Center for Social Media Releases Video for Online Media Creators

By Tom White


American University's Center for Social Media, in collaboration with Washington College of Law's Program on Information Justice and Intellectual Property and the Stanford University Law School Fair Use Project, recently launched a new video explaining how online video creators can make remixes, mashups, and other common online video genres with the knowledge that they are staying within copyright law.

The video, titled Remix Culture: Fair Use Is Your Friend, is a companion piece to the Center's Code of Best Practices in Fair Use for Online Video, released last summer under the leadership of American University professors Pat Aufderheide and Peter Jaszi­.

 

 

"This video lets people know about the code, an essential creative tool, in the natural language of online video." said Aufderheide, in a statement. "The code protects this emerging zone from censorship and self-censorship. Creators, online video providers and copyright holders will be able to know when copying is stealing and when it's legal."

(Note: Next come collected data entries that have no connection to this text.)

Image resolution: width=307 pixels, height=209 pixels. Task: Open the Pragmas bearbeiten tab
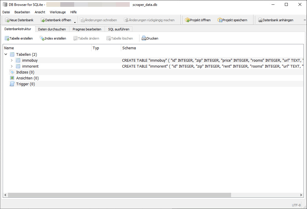click(x=87, y=29)
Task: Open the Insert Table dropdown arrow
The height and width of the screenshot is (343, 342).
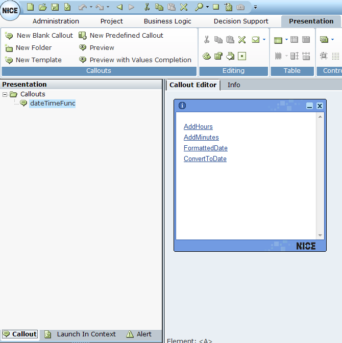Action: [286, 40]
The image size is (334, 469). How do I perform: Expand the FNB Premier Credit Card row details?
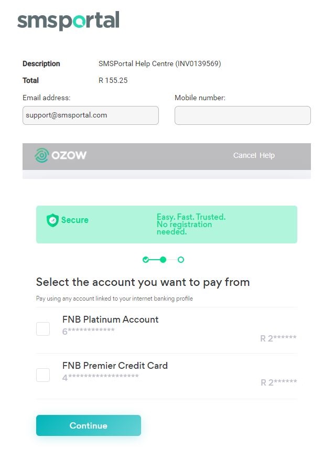[x=115, y=366]
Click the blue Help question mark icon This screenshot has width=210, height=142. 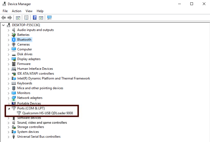(x=35, y=18)
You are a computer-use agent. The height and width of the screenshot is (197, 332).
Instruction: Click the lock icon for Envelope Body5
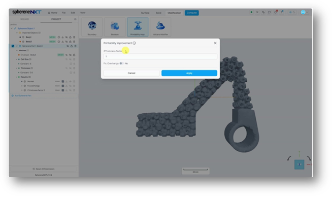(74, 55)
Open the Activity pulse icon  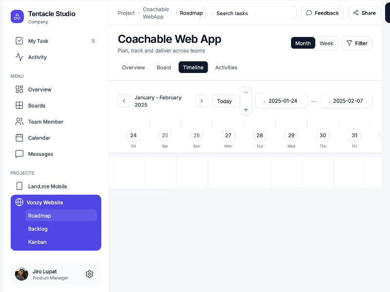[x=20, y=57]
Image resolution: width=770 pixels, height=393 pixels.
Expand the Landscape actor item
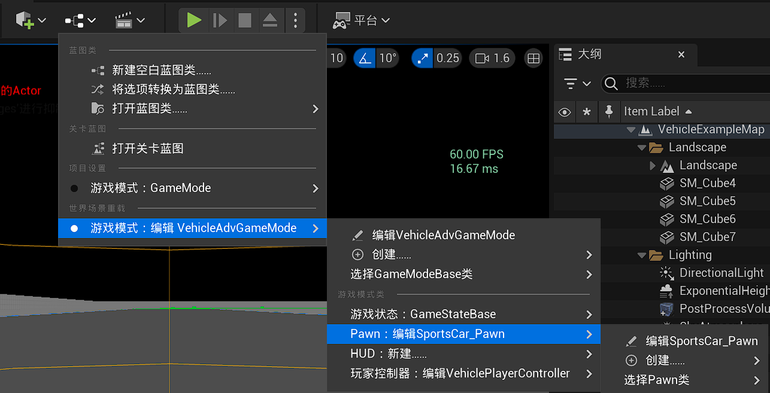[x=653, y=166]
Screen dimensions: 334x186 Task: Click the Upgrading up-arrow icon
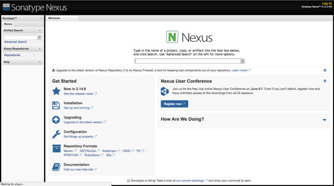(56, 120)
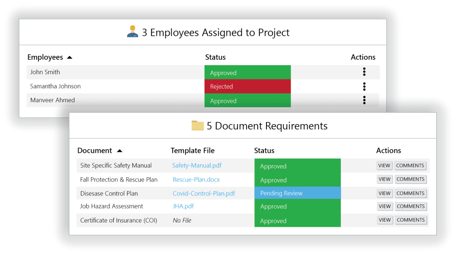Open comments for Fall Protection & Rescue Plan
Viewport: 456px width, 255px height.
pyautogui.click(x=410, y=179)
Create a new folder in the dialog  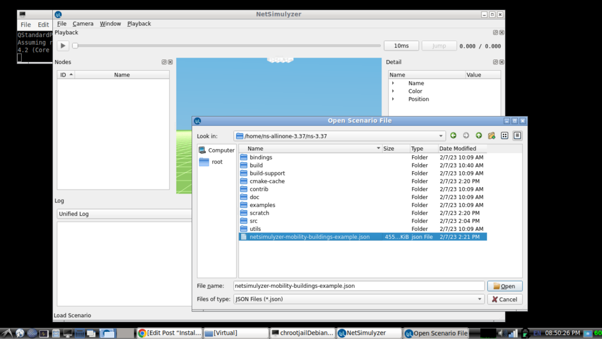491,135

Like the code, the video identifies six kinds of unlicensed uses of copyrighted material that may be considered fair, under certain limitations.  They are:

  • Commenting or critiquing of copyrighted material
  • Use for illustration or example
  • Incidental or accidental capture of copyrighted material
  • Memorializing or rescuing of an experience or event
  • Use to launch a discussion
  •  Recombining to make a new work, such as a mashup or a  remix, whose elements depend on relationships between existing works

For instance, a blogger's critique of mainstream news is commentary. The fat cat sitting on the couch watching television is an example of incidental capture of copyrighted material. Many variations on the popular online video "Dramatic Chipmunk" may be considered fair use, because they recombine existing work to create new meaning.

"The fair use doctrine is every bit as relevant in the digital domain as it has been for almost two centuries in the print environment," said Jaszi, founder of AU's Program for Information, Justice, and Intellectual Property and a Professor of Law in AU's Washington College of Law. "Here we see again the strong connection between the fair use principle in copyright and the guarantee of freedom of speech in the Constitution."

RiP: A Remix Manifesto, a film from Brett Gaylor, has been causing quite a stir about the limits of the fair use frontier since the doc's debut in Montreal last summer. An article in the Spring 09 Documentary looks at the Manifesto and includes insights from Aufderheide as to its premise.